Ma forse è ancora presto per fare questo tipo di ragionamenti, perchè da oggi a novembre possono arrivare delle sorprese – intese come “rivelazioni” negative sui candidati - capaci di ribaltare in qualunque momento la situazione esistente. Anche in questo caso però sembra che Obama sia in netto vantaggio: mentre lui in fondo ha già pagato il suo scotto, con la storia del prete nero “antiamericano” della sua parrocchia, per McCain potrebbe anche covare la più grande e devastante di tutte le sorprese.
Ricordate la faccenda del “vero eroismo” di McCain, che fa curiosamente a cazzotti con la sua politica oscurantista sul passato del Vietnam?
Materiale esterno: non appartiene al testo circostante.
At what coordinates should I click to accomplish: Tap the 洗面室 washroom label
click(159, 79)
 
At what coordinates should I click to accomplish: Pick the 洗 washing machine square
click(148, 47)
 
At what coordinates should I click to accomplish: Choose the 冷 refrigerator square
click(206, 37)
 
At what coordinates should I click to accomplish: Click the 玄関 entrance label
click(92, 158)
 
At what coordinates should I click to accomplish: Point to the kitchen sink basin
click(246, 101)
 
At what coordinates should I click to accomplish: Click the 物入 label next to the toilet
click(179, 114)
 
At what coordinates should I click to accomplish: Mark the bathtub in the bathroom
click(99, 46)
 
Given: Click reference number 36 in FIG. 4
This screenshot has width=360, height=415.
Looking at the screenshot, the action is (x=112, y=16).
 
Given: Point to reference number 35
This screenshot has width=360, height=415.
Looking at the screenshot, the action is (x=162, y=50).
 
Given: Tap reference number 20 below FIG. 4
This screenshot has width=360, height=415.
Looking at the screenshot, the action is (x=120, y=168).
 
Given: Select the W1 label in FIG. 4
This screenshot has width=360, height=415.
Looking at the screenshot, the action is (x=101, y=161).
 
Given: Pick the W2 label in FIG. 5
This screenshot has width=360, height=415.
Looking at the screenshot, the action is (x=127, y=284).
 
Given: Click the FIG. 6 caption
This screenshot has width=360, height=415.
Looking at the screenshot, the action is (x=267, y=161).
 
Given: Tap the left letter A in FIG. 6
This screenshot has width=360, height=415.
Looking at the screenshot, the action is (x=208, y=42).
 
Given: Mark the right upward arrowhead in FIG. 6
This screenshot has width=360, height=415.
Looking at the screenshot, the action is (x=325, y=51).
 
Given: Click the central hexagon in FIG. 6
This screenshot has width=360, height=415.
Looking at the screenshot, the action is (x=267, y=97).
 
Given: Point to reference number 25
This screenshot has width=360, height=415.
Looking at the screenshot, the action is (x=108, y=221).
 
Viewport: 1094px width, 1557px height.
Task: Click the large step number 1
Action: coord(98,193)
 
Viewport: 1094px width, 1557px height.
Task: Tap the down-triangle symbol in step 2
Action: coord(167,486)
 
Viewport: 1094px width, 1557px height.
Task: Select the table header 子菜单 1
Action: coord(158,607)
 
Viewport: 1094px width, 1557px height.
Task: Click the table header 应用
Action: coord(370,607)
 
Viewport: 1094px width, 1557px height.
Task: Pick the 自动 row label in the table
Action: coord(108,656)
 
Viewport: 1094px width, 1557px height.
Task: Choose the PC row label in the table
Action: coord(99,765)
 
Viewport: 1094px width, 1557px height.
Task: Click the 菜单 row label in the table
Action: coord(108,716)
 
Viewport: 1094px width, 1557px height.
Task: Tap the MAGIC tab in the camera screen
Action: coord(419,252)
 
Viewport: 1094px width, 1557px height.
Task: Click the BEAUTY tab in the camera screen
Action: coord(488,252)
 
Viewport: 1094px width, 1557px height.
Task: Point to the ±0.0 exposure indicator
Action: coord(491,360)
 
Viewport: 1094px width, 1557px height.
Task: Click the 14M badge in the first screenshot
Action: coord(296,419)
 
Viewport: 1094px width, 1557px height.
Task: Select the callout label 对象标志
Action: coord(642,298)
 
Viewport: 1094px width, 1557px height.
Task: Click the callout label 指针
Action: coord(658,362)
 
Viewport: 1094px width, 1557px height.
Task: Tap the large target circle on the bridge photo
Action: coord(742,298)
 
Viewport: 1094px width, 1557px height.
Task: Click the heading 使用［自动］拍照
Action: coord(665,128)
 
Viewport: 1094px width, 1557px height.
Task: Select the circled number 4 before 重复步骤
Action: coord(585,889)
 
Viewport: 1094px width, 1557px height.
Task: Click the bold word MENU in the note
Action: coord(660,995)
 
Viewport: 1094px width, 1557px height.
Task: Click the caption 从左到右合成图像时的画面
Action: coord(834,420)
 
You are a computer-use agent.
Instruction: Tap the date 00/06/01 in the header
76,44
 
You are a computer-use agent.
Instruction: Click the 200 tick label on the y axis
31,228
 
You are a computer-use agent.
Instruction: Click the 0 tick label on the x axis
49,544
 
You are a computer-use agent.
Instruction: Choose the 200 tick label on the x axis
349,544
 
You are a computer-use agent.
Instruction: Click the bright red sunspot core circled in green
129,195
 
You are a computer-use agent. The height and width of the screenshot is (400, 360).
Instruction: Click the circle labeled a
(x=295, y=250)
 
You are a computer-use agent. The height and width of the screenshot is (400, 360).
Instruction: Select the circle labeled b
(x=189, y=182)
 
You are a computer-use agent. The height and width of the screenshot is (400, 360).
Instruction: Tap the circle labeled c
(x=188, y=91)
Ebbene, a quanto pare non siamo solo “noi di Internet” ad essere al corrente di questo suo piccolo scheletro nell’armadio: poche sere fa Keith Olbermann, in una delle sue classiche “tirate” antirepubblicane sulla MSNBC, ha criticato McCain per aver accusato Obama di “inesperienza militare”, ed ha concluso dicendo: “Bisogna stare molto attenti a fare questo tipo di discorso, specialmente se si ha un passato da
Manchurian Candidate, nel quale per cinque anni ti sei fatto fare il lavaggio del cervello in qualche lontano paese dell’Indocina“.
Se Olbermann già si preoccupa di farci sapere che “lo sa”, secondo voi a nessuno verrà voglia, al momento giusto, di tirare fuori questa storia?
In ogni caso, a tutti coloro che dicono che “tanto è lo stesso, i candidati sono tutti uguali”, si può rispondere che sarà anche vero, ma che è comunque preferibile vedere alla Casa Bianca uno “uguale” come Obama che uno “uguale” come McCain. Quelli come il primo normalmente danno più soldi alle scuole pubbliche e agli ospedali, mentre gli altri li danno ai militari per combattere in Iraq. Non è che sia proprio la stessa cosa.